Lent Term 2021 arrangements

Mode of study and coming to London for Lent term - including visas, travel, local restrictions, quarantine, fees and more

Can I change my mode of study for Lent Term? 

We expect students to join us in London if they can for Lent Term 2021, so that you can access flexible teaching and learning that mixes in-person activities with some online provision.   

If there are reasons you cannot study in-person, for example due to health / medical–related issues, or other COVID-19 related circumstances outside of your control, you can access online teaching during Lent Term. We will allow you to do so without asking for evidence to validate your decision.
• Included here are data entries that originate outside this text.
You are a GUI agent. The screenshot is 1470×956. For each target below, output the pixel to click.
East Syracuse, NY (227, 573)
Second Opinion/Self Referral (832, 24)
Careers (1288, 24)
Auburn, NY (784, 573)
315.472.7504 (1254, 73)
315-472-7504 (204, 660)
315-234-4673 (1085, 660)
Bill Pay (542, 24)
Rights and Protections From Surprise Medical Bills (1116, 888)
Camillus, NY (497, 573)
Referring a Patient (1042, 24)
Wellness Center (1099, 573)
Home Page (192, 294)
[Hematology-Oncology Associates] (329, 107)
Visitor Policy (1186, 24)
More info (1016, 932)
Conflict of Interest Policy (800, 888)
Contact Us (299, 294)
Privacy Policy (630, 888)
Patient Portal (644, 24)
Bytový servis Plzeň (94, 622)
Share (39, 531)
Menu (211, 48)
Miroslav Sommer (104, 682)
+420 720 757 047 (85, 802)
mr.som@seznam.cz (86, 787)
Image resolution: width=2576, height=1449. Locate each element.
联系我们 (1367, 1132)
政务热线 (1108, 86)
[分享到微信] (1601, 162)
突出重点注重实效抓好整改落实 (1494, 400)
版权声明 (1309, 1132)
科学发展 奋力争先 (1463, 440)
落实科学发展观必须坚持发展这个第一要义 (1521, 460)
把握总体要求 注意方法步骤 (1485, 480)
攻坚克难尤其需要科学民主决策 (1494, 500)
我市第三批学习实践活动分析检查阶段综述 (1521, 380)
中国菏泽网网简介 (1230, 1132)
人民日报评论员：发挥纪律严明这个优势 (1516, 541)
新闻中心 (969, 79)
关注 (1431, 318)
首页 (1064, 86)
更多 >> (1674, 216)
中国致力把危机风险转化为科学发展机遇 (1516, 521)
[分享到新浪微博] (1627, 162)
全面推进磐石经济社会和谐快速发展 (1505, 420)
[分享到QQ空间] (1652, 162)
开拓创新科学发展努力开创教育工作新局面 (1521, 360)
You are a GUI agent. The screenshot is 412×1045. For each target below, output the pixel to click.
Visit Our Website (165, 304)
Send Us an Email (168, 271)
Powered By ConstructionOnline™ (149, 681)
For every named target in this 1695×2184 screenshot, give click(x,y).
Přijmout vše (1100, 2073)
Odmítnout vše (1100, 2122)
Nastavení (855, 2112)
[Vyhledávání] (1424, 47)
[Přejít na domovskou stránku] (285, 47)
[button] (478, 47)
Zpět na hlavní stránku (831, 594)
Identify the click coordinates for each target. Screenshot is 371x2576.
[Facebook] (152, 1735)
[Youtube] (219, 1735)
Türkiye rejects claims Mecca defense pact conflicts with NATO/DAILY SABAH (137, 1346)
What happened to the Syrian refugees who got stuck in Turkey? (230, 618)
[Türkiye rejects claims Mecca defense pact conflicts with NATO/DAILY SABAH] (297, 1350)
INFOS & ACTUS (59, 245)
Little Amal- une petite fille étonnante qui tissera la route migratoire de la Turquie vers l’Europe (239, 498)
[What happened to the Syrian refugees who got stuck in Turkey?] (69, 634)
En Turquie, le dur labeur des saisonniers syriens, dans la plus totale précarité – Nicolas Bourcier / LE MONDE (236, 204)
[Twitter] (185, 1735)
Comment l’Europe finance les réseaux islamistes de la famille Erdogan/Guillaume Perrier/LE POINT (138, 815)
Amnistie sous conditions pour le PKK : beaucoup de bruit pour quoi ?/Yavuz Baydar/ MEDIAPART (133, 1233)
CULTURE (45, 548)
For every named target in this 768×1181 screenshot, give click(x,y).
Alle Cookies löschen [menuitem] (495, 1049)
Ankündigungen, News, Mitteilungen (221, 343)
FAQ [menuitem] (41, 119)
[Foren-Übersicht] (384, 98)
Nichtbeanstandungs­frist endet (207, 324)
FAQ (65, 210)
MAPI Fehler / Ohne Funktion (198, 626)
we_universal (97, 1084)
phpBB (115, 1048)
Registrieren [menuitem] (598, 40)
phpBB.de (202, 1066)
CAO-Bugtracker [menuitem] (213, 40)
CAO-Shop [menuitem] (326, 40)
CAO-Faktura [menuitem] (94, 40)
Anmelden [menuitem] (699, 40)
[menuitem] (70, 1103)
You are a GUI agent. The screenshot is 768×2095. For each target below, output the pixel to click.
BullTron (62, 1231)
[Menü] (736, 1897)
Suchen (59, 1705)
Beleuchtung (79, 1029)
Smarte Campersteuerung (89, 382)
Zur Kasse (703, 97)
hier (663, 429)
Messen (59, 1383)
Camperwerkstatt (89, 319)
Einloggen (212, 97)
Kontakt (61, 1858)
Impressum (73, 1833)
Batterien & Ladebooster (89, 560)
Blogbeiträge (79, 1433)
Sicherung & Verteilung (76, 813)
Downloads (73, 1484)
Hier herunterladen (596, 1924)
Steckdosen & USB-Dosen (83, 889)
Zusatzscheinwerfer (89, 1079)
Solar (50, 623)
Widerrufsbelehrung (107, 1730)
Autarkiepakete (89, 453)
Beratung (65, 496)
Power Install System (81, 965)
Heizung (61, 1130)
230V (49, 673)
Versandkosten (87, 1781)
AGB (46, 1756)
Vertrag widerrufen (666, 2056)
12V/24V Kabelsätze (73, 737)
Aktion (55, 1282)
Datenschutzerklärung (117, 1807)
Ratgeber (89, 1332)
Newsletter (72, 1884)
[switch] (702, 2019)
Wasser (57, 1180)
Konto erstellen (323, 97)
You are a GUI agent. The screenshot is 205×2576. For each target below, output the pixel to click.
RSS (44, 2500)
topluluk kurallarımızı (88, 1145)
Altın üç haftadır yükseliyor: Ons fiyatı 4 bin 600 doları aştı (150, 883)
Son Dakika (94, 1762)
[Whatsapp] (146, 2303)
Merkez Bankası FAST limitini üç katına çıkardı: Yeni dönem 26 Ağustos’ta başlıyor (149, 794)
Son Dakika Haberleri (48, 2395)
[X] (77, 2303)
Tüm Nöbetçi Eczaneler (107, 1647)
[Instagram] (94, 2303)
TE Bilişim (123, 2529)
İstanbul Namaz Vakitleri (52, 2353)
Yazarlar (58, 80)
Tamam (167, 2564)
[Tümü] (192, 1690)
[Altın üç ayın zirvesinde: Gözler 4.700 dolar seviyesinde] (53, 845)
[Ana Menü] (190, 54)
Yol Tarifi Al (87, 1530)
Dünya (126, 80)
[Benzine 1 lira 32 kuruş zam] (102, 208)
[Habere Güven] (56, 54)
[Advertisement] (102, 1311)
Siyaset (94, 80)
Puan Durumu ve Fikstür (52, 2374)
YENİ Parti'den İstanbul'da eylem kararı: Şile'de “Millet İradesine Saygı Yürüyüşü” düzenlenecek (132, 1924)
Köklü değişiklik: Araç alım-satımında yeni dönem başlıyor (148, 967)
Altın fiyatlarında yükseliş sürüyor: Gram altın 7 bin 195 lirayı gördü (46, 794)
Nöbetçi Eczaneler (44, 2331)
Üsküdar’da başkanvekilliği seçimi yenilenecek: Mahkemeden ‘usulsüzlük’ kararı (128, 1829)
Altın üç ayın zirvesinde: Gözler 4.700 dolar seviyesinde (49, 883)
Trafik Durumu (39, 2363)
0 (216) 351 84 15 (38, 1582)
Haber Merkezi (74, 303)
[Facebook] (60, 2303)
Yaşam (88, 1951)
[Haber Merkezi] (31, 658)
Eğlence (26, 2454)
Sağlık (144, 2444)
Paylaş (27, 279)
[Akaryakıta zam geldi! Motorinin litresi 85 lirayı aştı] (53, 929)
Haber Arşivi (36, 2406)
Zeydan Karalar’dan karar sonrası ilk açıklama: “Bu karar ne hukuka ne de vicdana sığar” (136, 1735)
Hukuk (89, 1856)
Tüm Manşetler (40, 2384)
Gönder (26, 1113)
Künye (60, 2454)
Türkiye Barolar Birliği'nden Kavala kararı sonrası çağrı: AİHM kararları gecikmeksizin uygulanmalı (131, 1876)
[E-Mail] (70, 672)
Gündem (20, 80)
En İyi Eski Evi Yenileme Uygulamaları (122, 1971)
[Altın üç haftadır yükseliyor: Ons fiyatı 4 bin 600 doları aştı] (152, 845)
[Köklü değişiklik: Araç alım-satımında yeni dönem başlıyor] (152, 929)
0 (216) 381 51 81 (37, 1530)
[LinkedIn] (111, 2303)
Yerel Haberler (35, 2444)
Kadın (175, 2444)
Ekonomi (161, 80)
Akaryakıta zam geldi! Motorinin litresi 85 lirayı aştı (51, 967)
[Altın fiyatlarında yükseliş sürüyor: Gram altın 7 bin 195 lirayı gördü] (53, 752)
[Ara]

If you access online teaching in Lent Term, we cannot guarantee your timetable will be suited to your local time zone. 

All students need to let LSE know your intended mode of study by 30 November, whether you are joining us in London or studying online in Lent Term. You will then need to finalise your mode of study before the start of Lent Term.  

Before you confirm your mode of study, think carefully about existing legal or regulatory obligations that you have already signed up to, such as visa conditions, scholarships and loans, and accommodation. If you are an EU student, under current rules you will need a visa post-Brexit if you do not take up residence in the UK before 31 December 2020. 

You can receive advice from the Advice Team in Student Services.

Can I change my mode of study during Lent Term?  

After you finalised your mode of study at the start of Lent Term, you will not be able to switch to a different form unless there are exceptional circumstances. This decision will be made at local levels, by your home department and the department that is teaching your courses, if the two are different.  

If you have to self-isolate during Lent Term for any reason, you will be able to access online teaching during this time. Please speak to your department or programme adminstrator about this.

There is still a possibility that the School will move to purely online teaching. In that case students would be allowed to study online, but if it’s a short period of online-only teaching you may be discouraged from travelling home.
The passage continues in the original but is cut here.